Acritarchs are extant but little is known about the organism which produces them. It is generally accepted that they are probably the resting cysts of marine phytoplankton and therefore represent only one stage of a multi-stage lifecycle. The gross morphology of acritarchs, a single organic sac or hollow vesicle, and their size, generally between 15 to 80 microns, suggests derivation from a unicellular organism. Many show simple excystment structures which may be divided into two groups: linear sutures which vary in position and shape, and pylomes which are complete small circular holes in the vesicle which may have a plug which fits in the hole called an operculum. These features are strongly suggestive of a dinoflagellate-like host organism. The fact that they are only found in rocks of marine origin, their great age and other preservational associations allows us to be almost sure they are wholly marine.

The earliest palynomorphs which we now classify as acritarchs are probably those reported by White in 1862 from the Ordovician to Devonian of New York. In the early 1930's Eisenack, working on material from the Baltic, re-assigned many species to the acritarch group and came to regard them (as we do now) as being derived from phytoplankton. It was Downie, Evitt and Serjeant however who tidied up the classification, providing a usable system, even though we are still uncertain of the groups true affinities.

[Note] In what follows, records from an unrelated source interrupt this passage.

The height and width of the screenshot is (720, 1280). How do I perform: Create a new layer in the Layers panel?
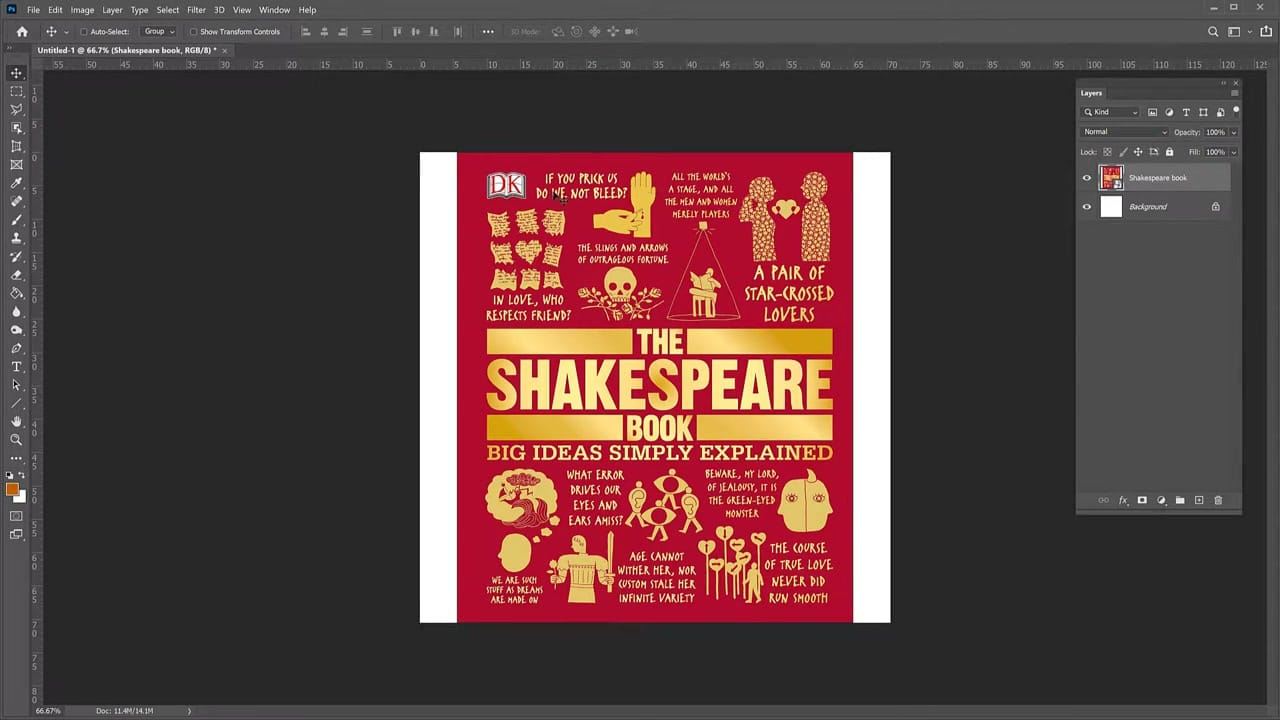tap(1199, 500)
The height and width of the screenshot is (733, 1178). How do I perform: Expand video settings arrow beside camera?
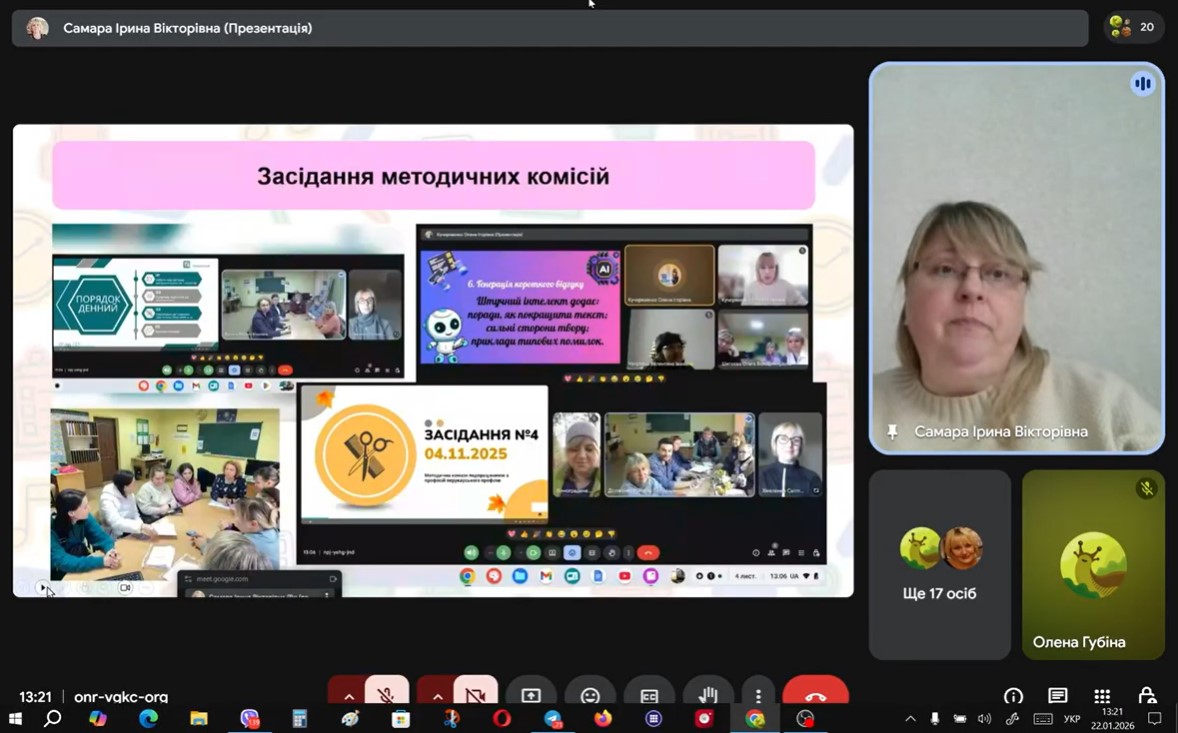pos(437,695)
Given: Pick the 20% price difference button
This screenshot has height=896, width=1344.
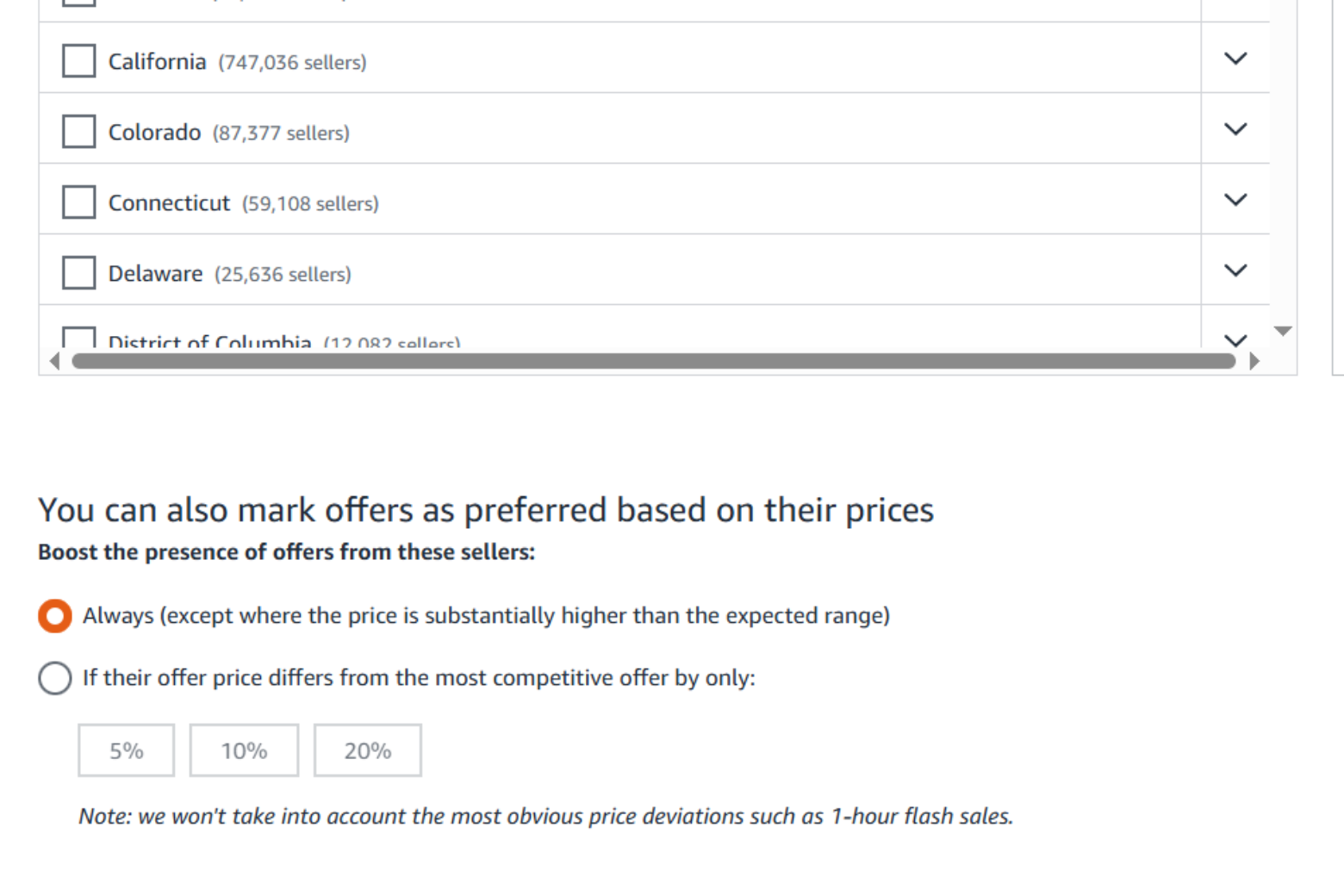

The oldest known Acritarchs are recorded from shales of Palaeoproterozoic (1900-1600 Ma) age in the former Soviet Union. They are stratigraphically useful in the Upper Proterozoic through to the Permian. From Devonian times onwards the abundance of acritarchs appears to have declined, whether this is a reflection of their true abundance or the volume of scientific research is difficult to tell.

Natural classifications of acritarchs have not often been attempted nor accepted. The artificial scheme introduced by Downie, Evitt and Serjeant has been widely accepted and serves the purposes of most palynologists so there is little incentive to change it. Acritarchs are therefore divided into the following groups (most common first) based on their morphology:

Acanthomorphs have spherical bodies with spines which usually open into the body.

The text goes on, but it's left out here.